Now in its third year, the forum consists of a selected group of students and recent graduates who engage with the gallery over a 12-month period, each bringing their own research and artistic practices with them. Fernando Sanchez is the learning and engagement curator of the gallery and leads forum discussions. In conversation with The University Times, he explains that his role “as well as preparing, searching and creating events, is about devising engagement with different elements of the gallery”. The goal of the forum is simple, he says: to create “a space for students interested in art to come together, and converse”.
Sanchez’s role is to “give people the tools to access art”. He emphasises that this involves entry points of experience, as well as those of knowledge: “The forum urges students to see how different people engage with art in different ways.” The curator also explains that students from any university in Ireland can apply to partake in the forum: “We consist of a range of people doing sociology, to environmental studies, to those studying in NCAD.”
Sanchez adds that the role of the forum is not to encourage its members to be like those “perceived to exist in the art world”, but rather, to embrace the ingenuities that continually arise as subversions of established narratives. He stresses that participants “must try and get more of a dialogue going between the gallery, the public and the university”. He believes that “art should serve as a unifying force in this regard”.
Holly Moore is a final-year Trinity student, and current member of the forum, who hopes to bring “scepticism” to forum discussion. When asked what compelled her to sign up, Moore reflects upon a curious sign she saw in the window of the Douglas Hyde, which posed “interlocking questions, like: how long can a culture persist without the new? And where does the epistolary lie on your to-do list?”. Upon discovering that these questions related to an online magazine made by previous forum students, Moore applied “for fun really” and also because she finds “art galleries strange and intimidating”. In conversation with The University Times, Moore explains that the group meets monthly for discussions of readings, and will be producing artwork for an end of year project. “These projects are united by the intention to consider the gallery as a philosophically and sociologically produced space.”

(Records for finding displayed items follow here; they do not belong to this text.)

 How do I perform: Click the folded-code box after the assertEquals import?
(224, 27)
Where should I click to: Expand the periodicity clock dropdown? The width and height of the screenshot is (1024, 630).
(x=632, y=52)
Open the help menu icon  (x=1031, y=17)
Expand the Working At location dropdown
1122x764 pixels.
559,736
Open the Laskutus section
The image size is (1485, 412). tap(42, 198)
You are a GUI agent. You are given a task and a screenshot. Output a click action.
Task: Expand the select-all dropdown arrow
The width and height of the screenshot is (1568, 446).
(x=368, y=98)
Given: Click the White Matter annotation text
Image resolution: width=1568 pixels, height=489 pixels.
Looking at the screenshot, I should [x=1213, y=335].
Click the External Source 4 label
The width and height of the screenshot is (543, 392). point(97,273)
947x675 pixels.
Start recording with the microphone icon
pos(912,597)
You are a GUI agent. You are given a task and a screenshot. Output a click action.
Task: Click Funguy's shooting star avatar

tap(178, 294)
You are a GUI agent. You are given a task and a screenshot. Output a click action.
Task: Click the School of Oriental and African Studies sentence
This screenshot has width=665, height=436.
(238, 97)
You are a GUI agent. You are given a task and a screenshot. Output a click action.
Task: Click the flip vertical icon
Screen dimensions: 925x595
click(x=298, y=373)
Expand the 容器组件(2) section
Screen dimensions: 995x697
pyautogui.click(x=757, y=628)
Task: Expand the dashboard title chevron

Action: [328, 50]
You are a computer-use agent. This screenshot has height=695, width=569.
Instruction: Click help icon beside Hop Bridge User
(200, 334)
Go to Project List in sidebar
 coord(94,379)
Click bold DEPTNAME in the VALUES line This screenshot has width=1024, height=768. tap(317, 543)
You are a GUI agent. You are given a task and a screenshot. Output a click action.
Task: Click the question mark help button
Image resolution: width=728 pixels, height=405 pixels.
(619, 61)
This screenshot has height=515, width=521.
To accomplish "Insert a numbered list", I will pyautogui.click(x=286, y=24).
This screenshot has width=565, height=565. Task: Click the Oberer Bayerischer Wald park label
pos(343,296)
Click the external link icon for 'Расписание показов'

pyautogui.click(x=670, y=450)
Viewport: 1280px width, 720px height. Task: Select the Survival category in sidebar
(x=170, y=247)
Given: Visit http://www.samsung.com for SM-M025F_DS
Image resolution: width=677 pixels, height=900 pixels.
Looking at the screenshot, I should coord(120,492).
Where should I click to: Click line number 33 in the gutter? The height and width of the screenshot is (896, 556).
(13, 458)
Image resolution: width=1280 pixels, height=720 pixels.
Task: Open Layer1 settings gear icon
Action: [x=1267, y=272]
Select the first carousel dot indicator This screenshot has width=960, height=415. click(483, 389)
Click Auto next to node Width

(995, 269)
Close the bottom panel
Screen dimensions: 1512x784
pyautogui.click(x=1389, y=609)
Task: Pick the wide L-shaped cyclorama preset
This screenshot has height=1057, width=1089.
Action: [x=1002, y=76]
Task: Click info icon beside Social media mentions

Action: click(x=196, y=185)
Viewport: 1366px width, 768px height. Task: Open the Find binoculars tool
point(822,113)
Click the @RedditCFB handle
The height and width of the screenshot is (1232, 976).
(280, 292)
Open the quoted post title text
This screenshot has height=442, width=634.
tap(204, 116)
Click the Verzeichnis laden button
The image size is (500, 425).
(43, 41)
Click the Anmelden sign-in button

To encourage students to identify and consider barriers into the art world, Sanchez explains that the group “have been looking at the gallery space, but from the point of view of exclusion, inclusion and participation”. He sees it as his role “to reach out to society and to see what kinds of collaboration and projects we can do and create together”. He pauses for momentary reflection before asking: “When you go to a gallery, is the language accessible for someone who doesn’t know anything about contemporary art? How can we resolve this?” Sanchez explains that by selecting one mode of accessibility, we are sacrificing, or “excluding” another. “That’s the simple nature of it – it is hard to cover everything in a gallery space, but we bring awareness to these limitations in discussion.” The whole idea of the programme, he says, “is to think about who we are including and reflecting on our choices”.
Sanchez is from Spain, “where visual art has a long tradition” and “is seen as an equal to literature, theatre and music”. “Ireland encountered contemporary art later than other countries”, he points out, noting that “the IMMA was not founded until 1991, for example”. The curator emphasises the fallacy of understanding between Irish audiences and art: “Galleries are central spaces for shaping societies – some people go to an art gallery to relax, some to educate themselves, some to see a space where enquiry is encountered.” According to him, these differences don’t matter: “Art is useful for everyone and is about difference.”
The forum acknowledges that art has a branding and outreach problem, which it explores by encouraging students who are used to a sleepier, insular art world to interrogate what they are experiencing. Indeed, Moore finds it “refreshing to talk to people who haven’t got the same background as [her] in art history”. She asserts that there are many kinds of art educations: “From being encouraged to look and see, to being uncritically indoctrinated with the Western canon of art”. Continuing, she points out that “we don’t live in an ideology-less society”, and so, “it’s no coincidence that people have written about the visual similarities between ‘white cube’ art galleries and the displays of department stores”. For Moore, it’s important to ask what the educator’s agenda is: “Like lots of other people, I wish there had been more art education, in a broad sense, in my Irish school education.”
The Douglas Hyde Student Forum is helping to evolve art education from strictly a teaching tool, into an exploratory experience. As the students investigate different perceptions of the world, they become more inventive thinkers. As Sanchez concludes, this interface is “an incredible way to spread ideas and to engage with social issues”. Art is at the centre of many things, and, through discussion, the Douglas Hyde Student Forum shows that aesthetic judgement is also cultural evaluation.